# WHAT TO DO
An exact repeat is needed of the lines from the one with "The width and height of the screenshot is (1357, 745)." through the last line of the data below. Please omit the pictures.

Stored records:
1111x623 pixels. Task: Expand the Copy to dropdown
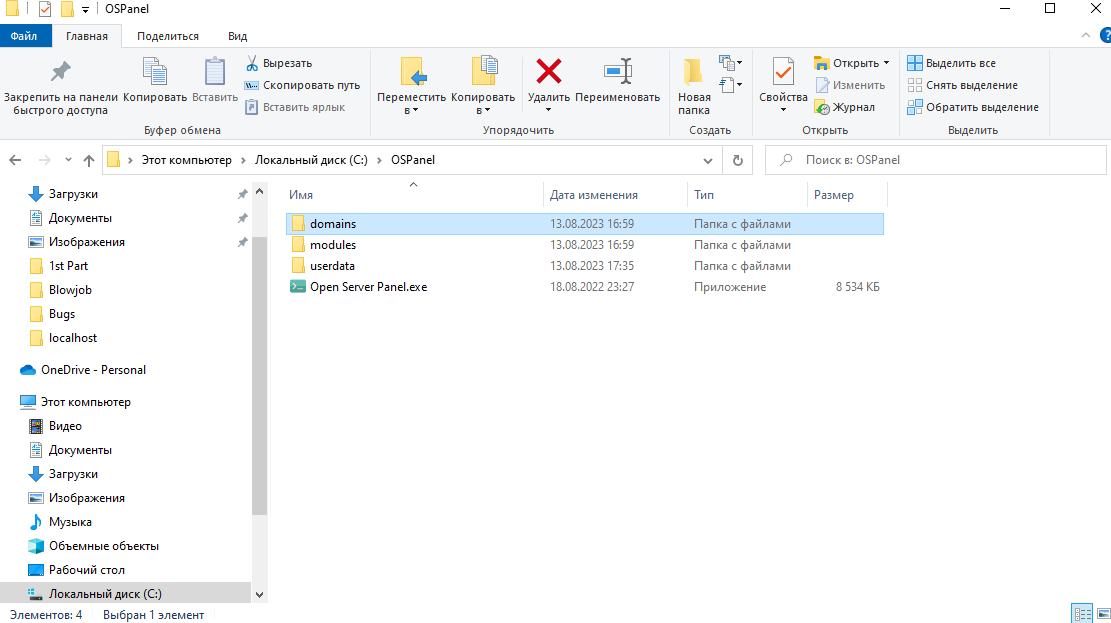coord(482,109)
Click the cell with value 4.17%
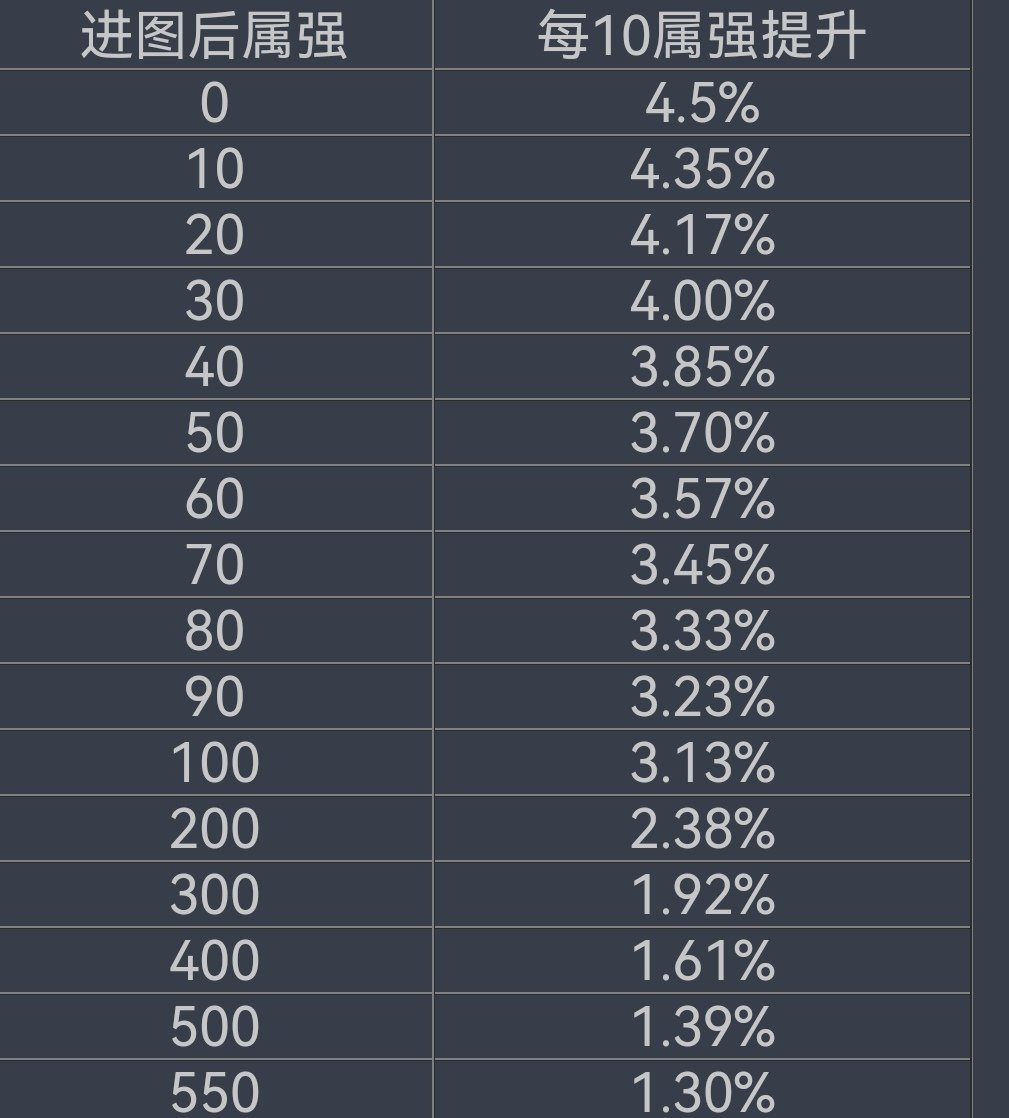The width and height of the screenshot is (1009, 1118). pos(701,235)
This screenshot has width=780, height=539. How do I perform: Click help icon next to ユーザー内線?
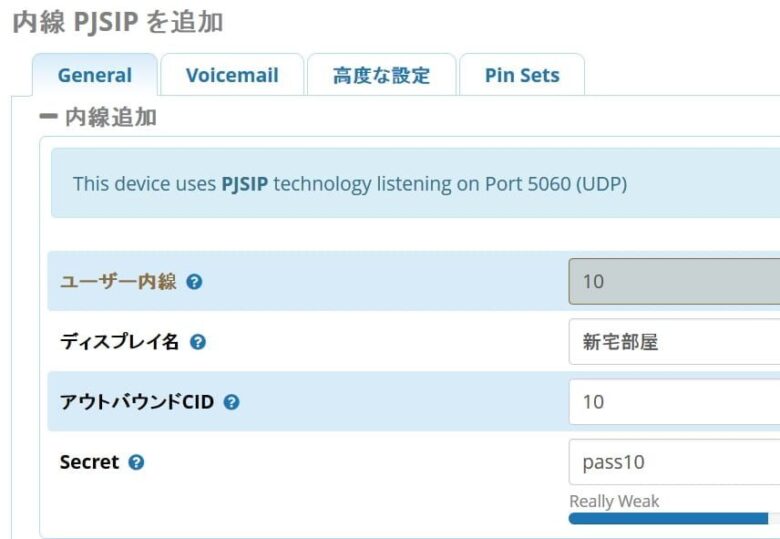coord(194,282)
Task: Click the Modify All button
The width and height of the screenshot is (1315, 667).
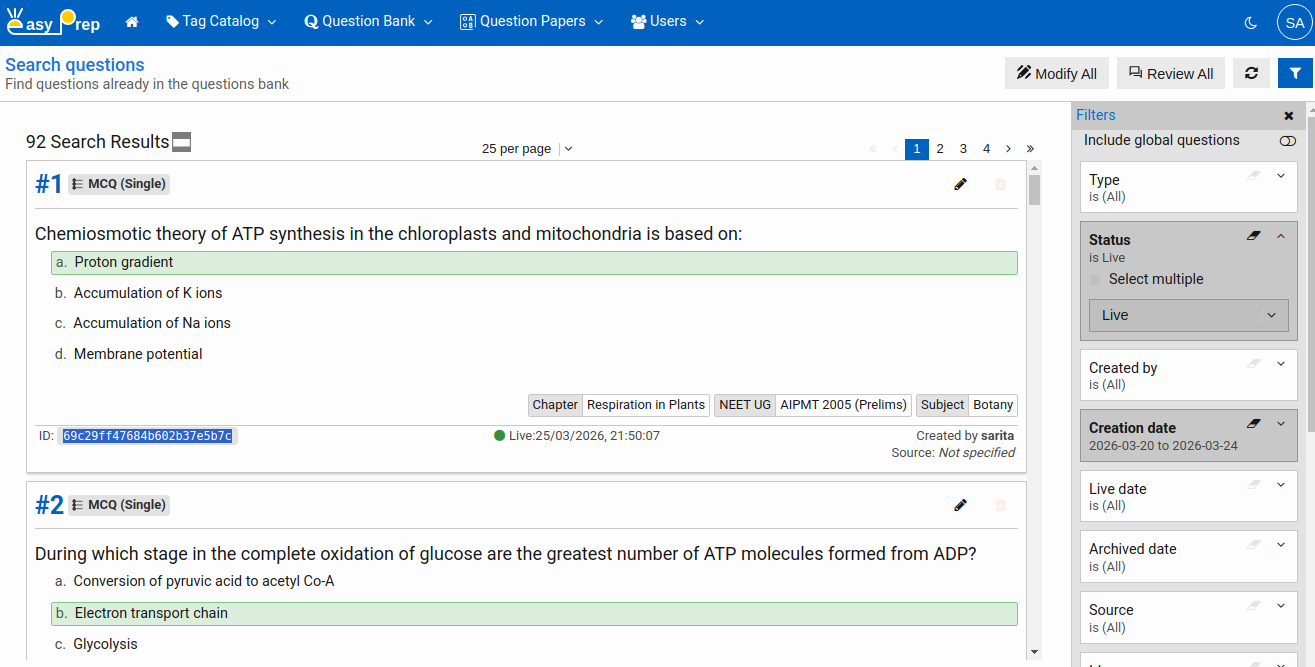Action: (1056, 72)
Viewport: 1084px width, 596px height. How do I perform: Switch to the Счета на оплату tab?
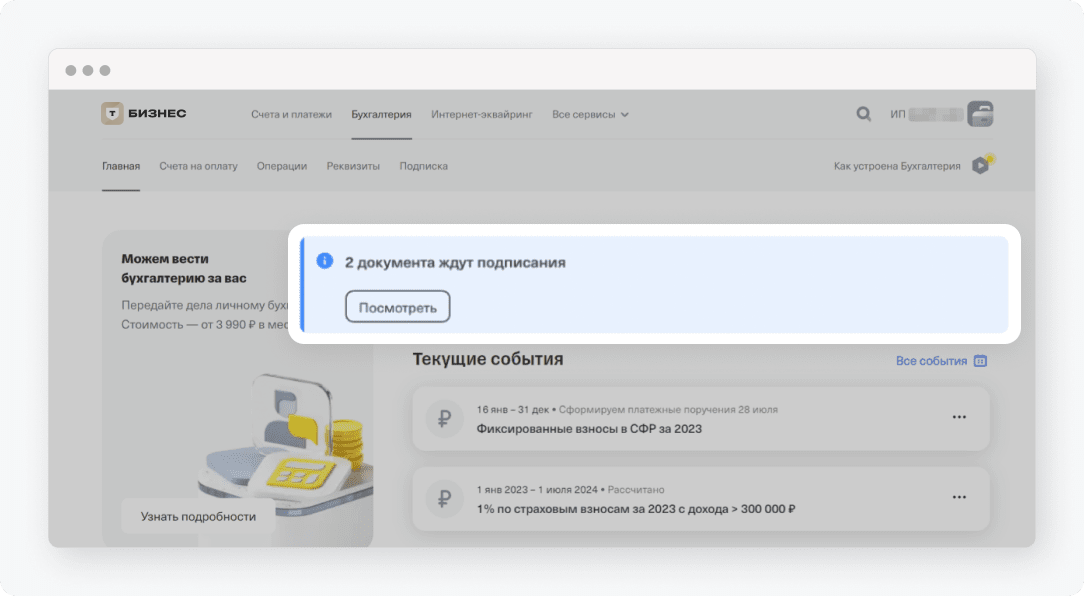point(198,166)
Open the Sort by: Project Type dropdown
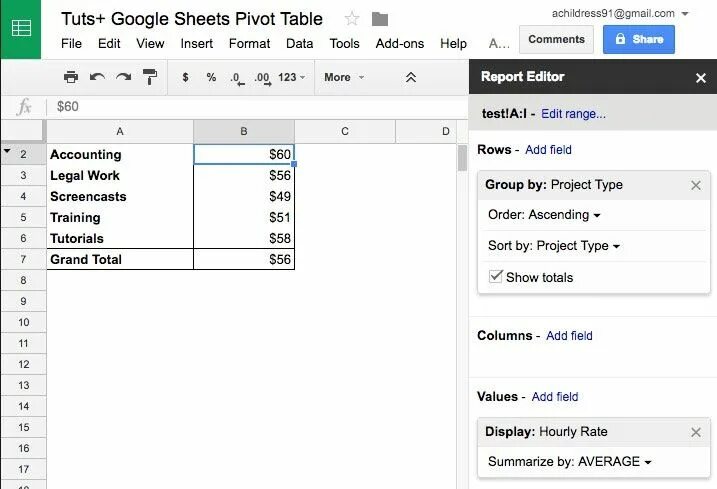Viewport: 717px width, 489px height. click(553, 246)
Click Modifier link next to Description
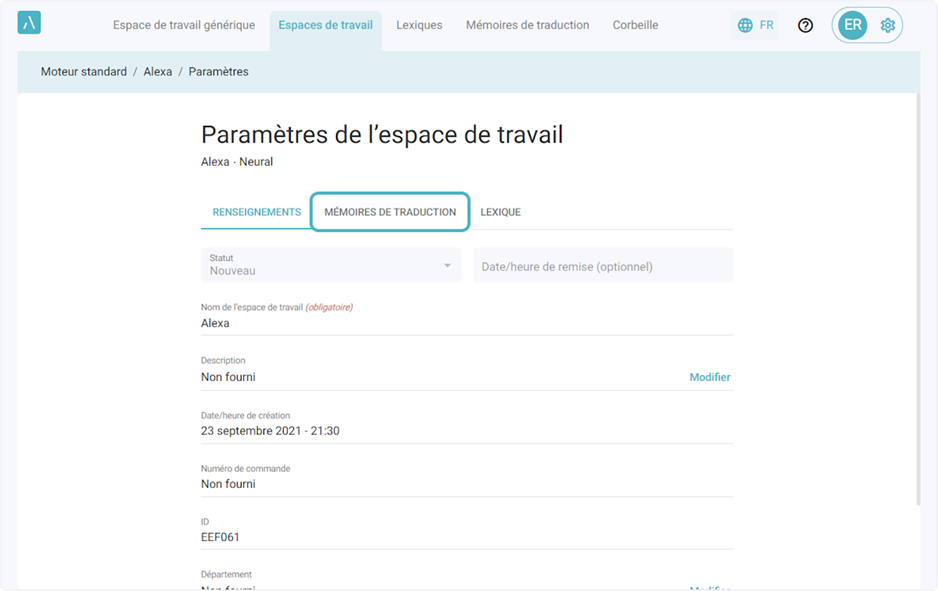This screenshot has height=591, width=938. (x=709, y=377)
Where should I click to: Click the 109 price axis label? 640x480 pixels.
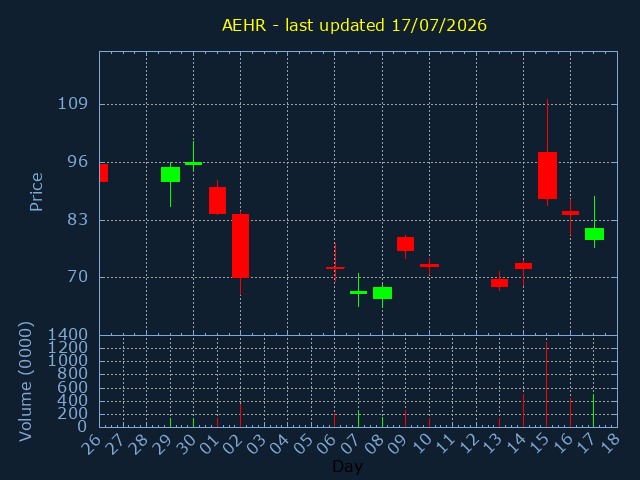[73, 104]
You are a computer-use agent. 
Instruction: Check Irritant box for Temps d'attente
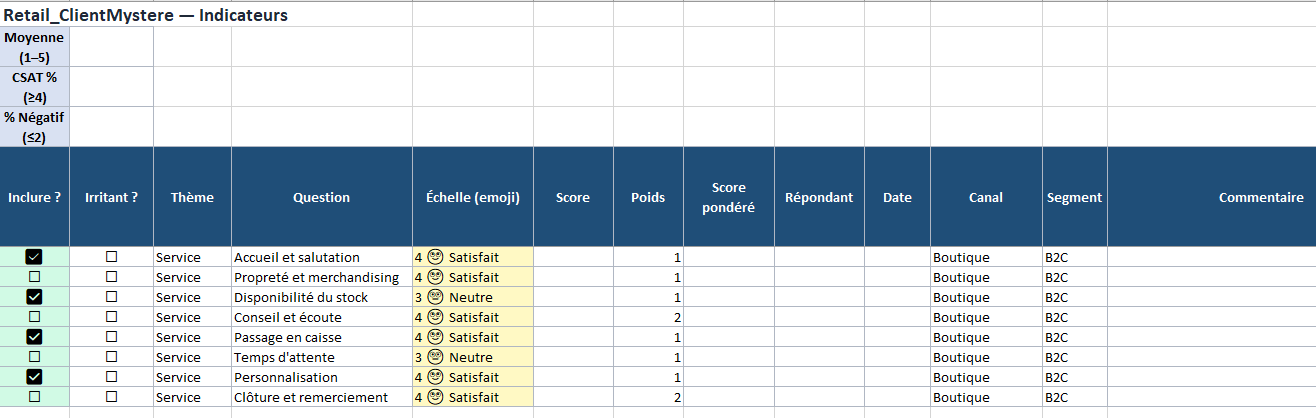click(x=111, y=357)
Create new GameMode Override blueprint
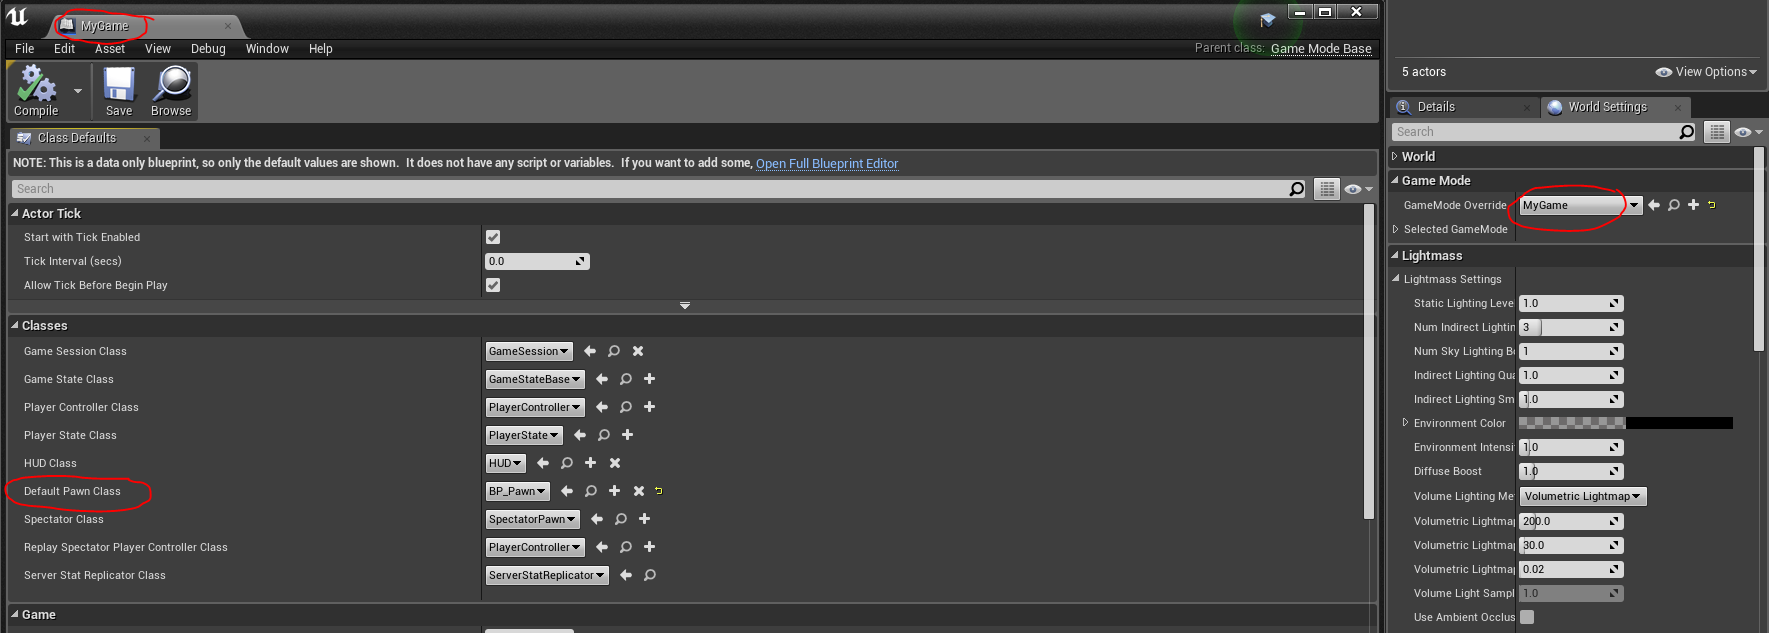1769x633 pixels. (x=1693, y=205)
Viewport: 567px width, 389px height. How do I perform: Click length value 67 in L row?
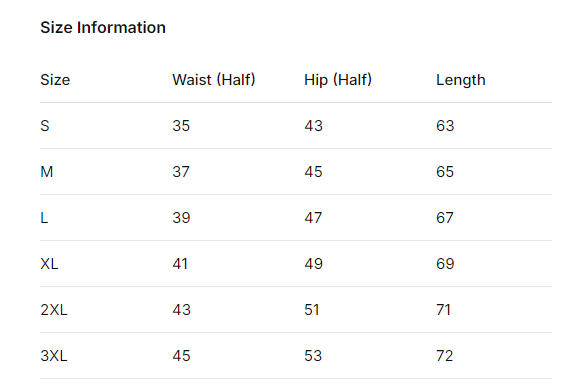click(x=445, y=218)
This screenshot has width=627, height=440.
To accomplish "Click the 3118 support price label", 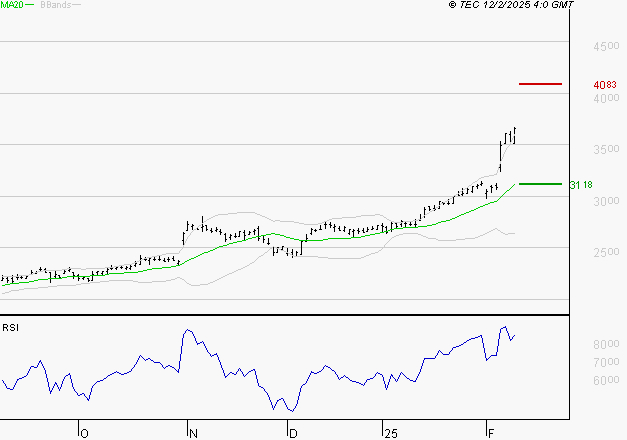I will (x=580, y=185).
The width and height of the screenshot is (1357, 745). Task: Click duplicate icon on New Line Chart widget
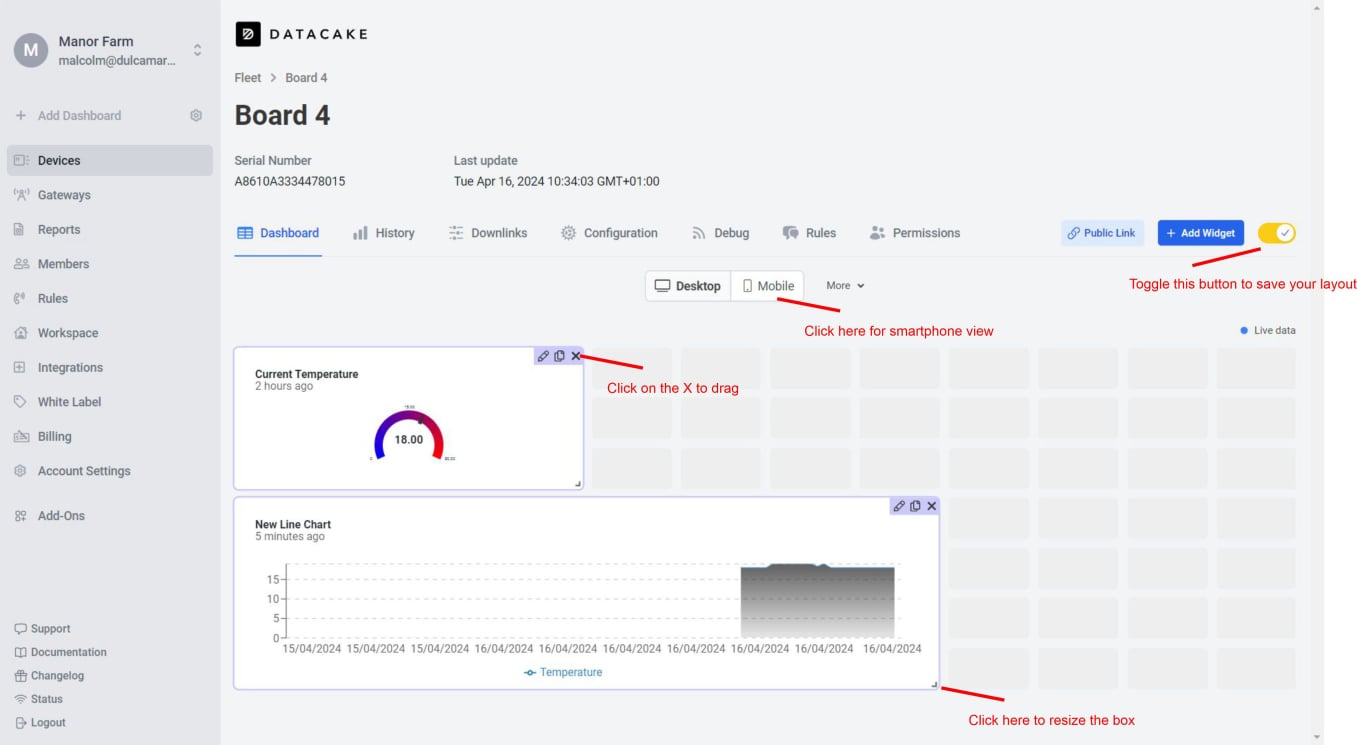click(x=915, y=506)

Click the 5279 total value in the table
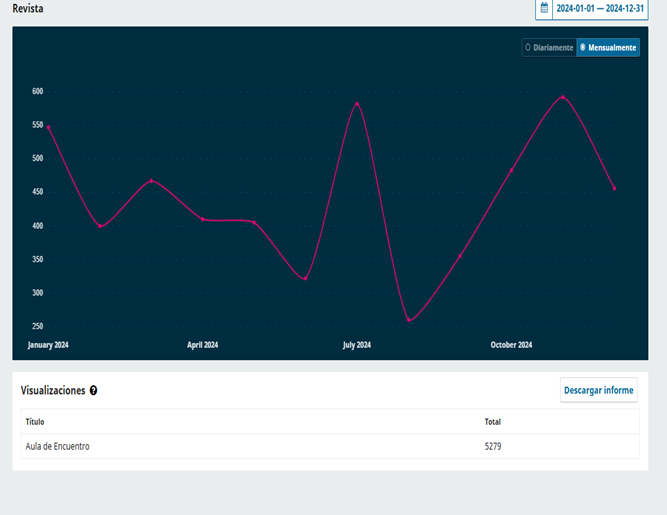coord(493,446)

# ANSWER BOX
The width and height of the screenshot is (1357, 745). Task: Click duplicate icon on New Line Chart widget
click(x=915, y=506)

Click the 5279 total value in the table
coord(493,446)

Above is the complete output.